You want to know what a mama bear protecting her cubs looks like? Just watch a mom entering an IEP meeting and you will see…only a bear might be a little gentler.
Seriously, though. Anyone who has navigated the IEP (Individual Educational Plan) process knows that it can not only be stressful, but also emotionally draining. It often feels like you are entering into a battle, a fight for your child’s access to accommodations that will help them succeed.
I have two children who were born with hearing loss, a freshman and eighth grader. We have attended many IEP meetings, to say the least. I’ve left some of them in tears, but through the years I’ve developed a game plan that allows me to feel victorious.
It was a shift in the way I approached it. Instead of viewing the school team as my adversaries, I embraced them as my team mates. Rather than just talking about goals tied to a diagnosis on a paper, I shifted to speaking in “child first” language.
And, it worked. We built a collaboration and approached the plan as a road map.
Here’s the way I shifted my approach with my child’s IEP team.
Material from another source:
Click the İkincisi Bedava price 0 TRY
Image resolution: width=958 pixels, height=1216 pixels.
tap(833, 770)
Before our meeting begins, I want to share with you a few things about my child. I know we are going to discuss things like preferential seating, FM systems, and surround-sound units. We will address back-up hearing aid/implant batteries and create a plan for equipment failures. Closed captioning and audiovisual aids will be on the list of things we cover.
And we will agree on whether or not my daughter is going to need extra time for test-taking and if she will be provided advanced copies of classroom notes.
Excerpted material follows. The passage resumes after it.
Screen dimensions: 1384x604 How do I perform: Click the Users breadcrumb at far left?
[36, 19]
All of the things we cover are necessary to ensure my child’s educational success, and I appreciate your attention to details.
But, there are a few things I want you to know before we discuss all these accommodations.
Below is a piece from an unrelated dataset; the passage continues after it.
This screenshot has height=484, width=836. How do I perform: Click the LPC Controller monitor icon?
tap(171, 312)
I want everyone to take a moment and remember my child is also a typical kid who doesn’t have typical hearing.
She’s more than her cochlear implant and hearing aid.
She is so much more than a diagnosis of hearing loss.
She’s funny. She’ll belly laugh until she cries at a good joke.
She’s an athlete. She’s never met a game she doesn’t like to play.
She loves being outside and would spend all day skateboarding or riding her scooter if you let her.
She is obsessed with books. Turn your back for a second, and you will catch her with her nose between pages. A voracious reader, she’s likely to finish a novel on the same day she checks it out from the library.
In most ways, she’s a pretty typical teen. Fashion. Music. Friends.
Although she beats to her own drum. Maybe it stems from knowing what it feels like to have to work a little harder, she often roots for the underdog.
She’s kind and a good friend.
Mostly, she’s a good-hearted kid who wants to be accepted, understood, and included.
She might ask you to repeat a question more than once; she might not acknowledge you the first time you tell her something; she might not hear you correctly.
She will say, “Huh?”and “What’d you say?” often.
Please don’t get frustrated, simply repeat it. Because listening is hard work.
Don’t mistake “hearing” with “understanding” because they are entirely different things. Most of the time, she is trying her best, but sometimes will just need a break.
I know this IEP team cares about my child’s well-being. I always head into these meetings optimistic and ready to work alongside you…towards a common goal.
I trust we want the same thing; this meeting is designed to ensure we all champion for my daughter’s success.
Sharing with you the other stuff that will not be part of this IEP meeting, though, is just me trying to be a typical mom.
For I am a mom who, in addition to the necessary accommodations, wants everyone to know my child is so much more than hearing loss. So much more.
Now, let’s get started on this plan!